Beta spec-overlap for EAGLE (#11398)

Co-authored-by: Lianmin Zheng <15100009+merrymercy@users.noreply.github.com> Co-authored-by: Hanming Lu <69857889+hanming-lu@users.noreply.github.com>
2025-10-12 11:02:22 +08:00
parent 47c606d3dc
commit 20a6c0a63d
21 changed files with 1567 additions and 108 deletions
--- a/python/sglang/srt/layers/attention/base_attn_backend.py
+++ b/python/sglang/srt/layers/attention/base_attn_backend.py
@@ -55,6 +55,25 @@ class AttentionBackend(ABC):
        """Get the fill value for padded seq lens.

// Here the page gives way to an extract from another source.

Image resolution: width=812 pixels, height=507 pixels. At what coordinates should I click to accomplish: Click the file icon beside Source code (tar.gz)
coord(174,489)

Typically, it is 0 or 1."""
        raise NotImplementedError()

+    def get_verify_buffers_to_fill_after_draft(self):
+        """
+        Return buffers of verify attention kernels that needs to be filled after draft.
+
+        Typically, these are tree mask and position buffers.
+        """
+        return [None, None]
+
+    def update_verify_buffers_to_fill_after_draft(
+        self, spec_info: SpecInput, cuda_graph_bs: Optional[int]
+    ):
+        """
+        Update the buffers returned by get_verify_fill_after_draft_buffers if needed.
+
+        Here, we need to redo the computation of all metadata of the attention backend
+        that depends on tree mask and position buffers.
+        """
+        raise NotImplementedError()
+
    def forward(
        self,
        q: torch.Tensor,
--- a/python/sglang/srt/layers/attention/flashinfer_backend.py
+++ b/python/sglang/srt/layers/attention/flashinfer_backend.py
@@ -29,7 +29,6 @@ from sglang.srt.layers.dp_attention import get_attention_tp_size
 from sglang.srt.layers.radix_attention import AttentionType
 from sglang.srt.mem_cache.allocator import SWATokenToKVPoolAllocator
 from sglang.srt.model_executor.forward_batch_info import ForwardBatch, ForwardMode
-from sglang.srt.speculative.eagle_info import EagleDraftInput, EagleVerifyInput
 from sglang.srt.speculative.spec_info import SpecInput
 from sglang.srt.utils import (
    get_int_env_var,
--- a/python/sglang/srt/layers/attention/triton_backend.py
+++ b/python/sglang/srt/layers/attention/triton_backend.py
@@ -162,6 +162,8 @@ class TritonAttnBackend(AttentionBackend):
        # Initialize forward metadata
        self.forward_metadata: ForwardMetadata = None

+        self.cuda_graph_custom_mask = None
+
    def get_num_kv_splits(
        self,
        num_kv_splits: torch.Tensor,
@@ -755,6 +757,19 @@ class TritonAttnBackend(AttentionBackend):
    def get_cuda_graph_seq_len_fill_value(self):
        return 1

+    def get_verify_buffers_to_fill_after_draft(self):
+        """
+        Return buffers for verify attention kernels that needs to be filled after draft.
+
+        Typically, these are tree mask and position buffers.
+        """
+        return [self.cuda_graph_custom_mask, None]
+
+    def update_verify_buffers_to_fill_after_draft(
+        self, spec_info: SpecInput, cuda_graph_bs: Optional[int]
+    ):
+        pass
+
    def forward_extend(
        self,
        q: torch.Tensor,
--- a/python/sglang/srt/layers/logits_processor.py
+++ b/python/sglang/srt/layers/logits_processor.py
@@ -384,6 +384,7 @@ class LogitsProcessor(nn.Module):
        if (
            logits_metadata.forward_mode.is_decode_or_idle()
            or logits_metadata.forward_mode.is_target_verify()
+            or logits_metadata.forward_mode.is_draft_extend_v2()
        ):
            pruned_states = hidden_states
            if aux_hidden_states is not None: